In a bid to accrue better returns on its surplus funds, the government, on Sunday, allowed Employee State Insurance Corporation (ESIC) to invest up to 15 per cent of its surplus funds into equity through exchange-traded funds (ETFs).
The decision was taken at an ESIC meeting chaired by the Union labour minister Bhupender Yadav at the corporation’s headquarters in New Delhi.
A labour ministry statement said that the decision to invest surplus funds into equity was taken due to the low returns on debt instruments and the need to diversify the corporation’s portfolio. Initially, the investment will be restricted to exchange-traded funds.

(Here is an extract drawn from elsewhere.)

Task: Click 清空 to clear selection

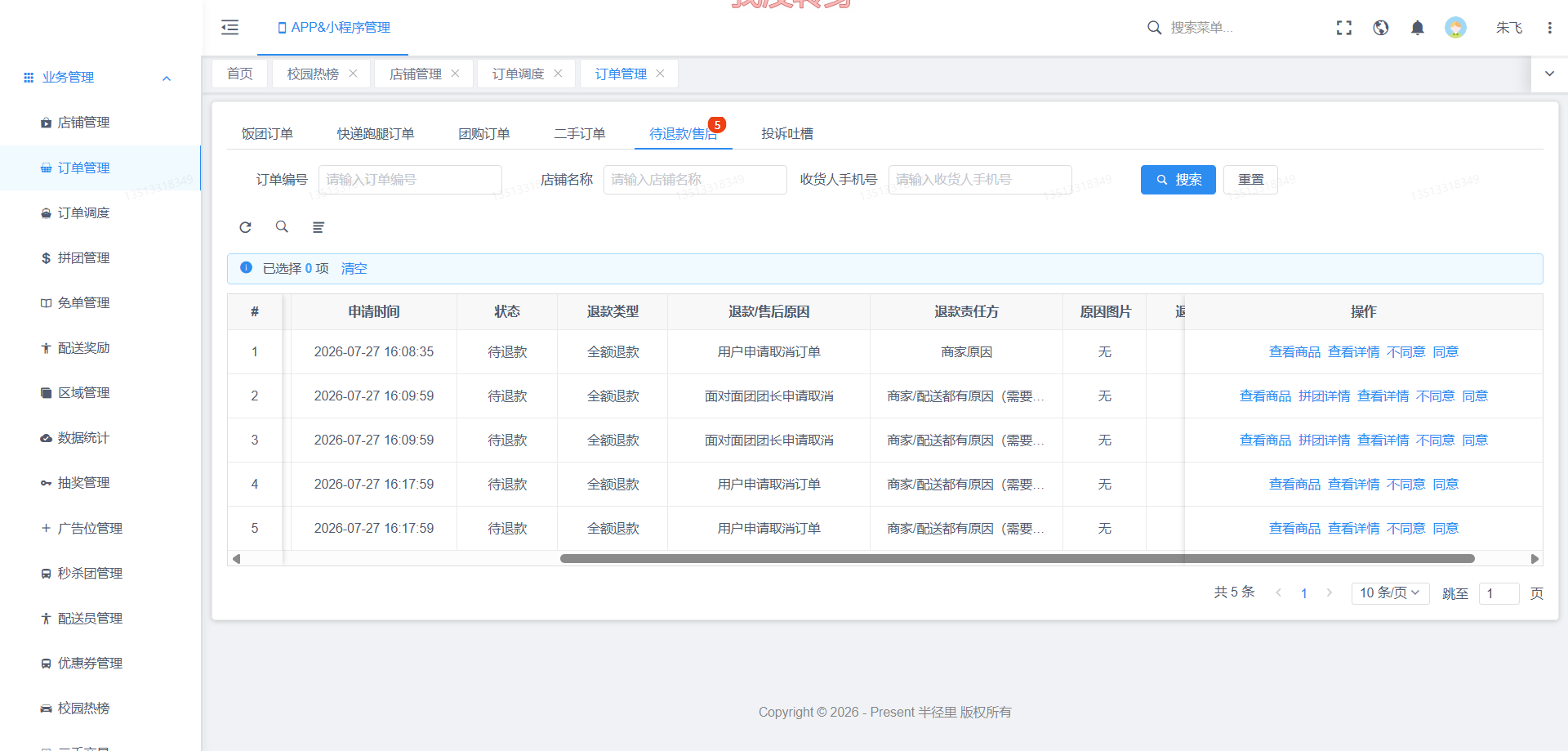Action: tap(354, 268)
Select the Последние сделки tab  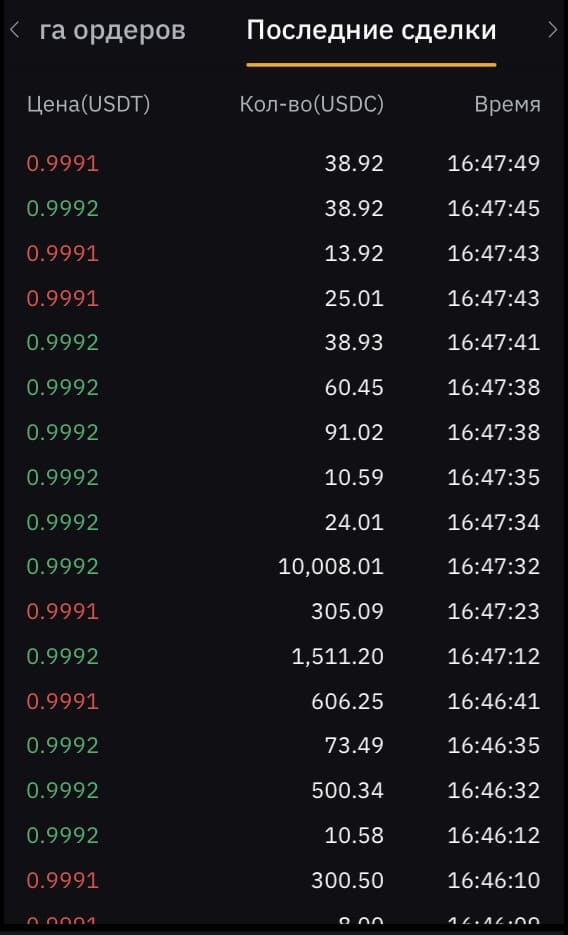371,30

“The initial investment shall start at 5 per cent and increase up to 15 per cent gradually, after review of two quarters. The investment will be confined in ETFs, i.e., Nifty50 and Sensex. It will be managed by fund managers of Asset Management Companies (AMCs). The equity investment will be monitored by existing custodian, external concurrent auditor and consultant looking after the debt investments in addition to the management of the ETF for equity”, the statement said.
Besides, the minister also emphasised strengthening the infrastructure at ESIC hospitals and dispensaries and approved the setting up of a new 100 bedded ESIC Hospital at Shyamlibazar, Agartala, Tripura and Idukki.
Further, it was also decided to execute the capital works in ESIC through Central / State PSUs besides the Central Public Works Department (CPWD). A fresh empanelment of such central / state PSU will be invited by the ESIC for empanelment in due course.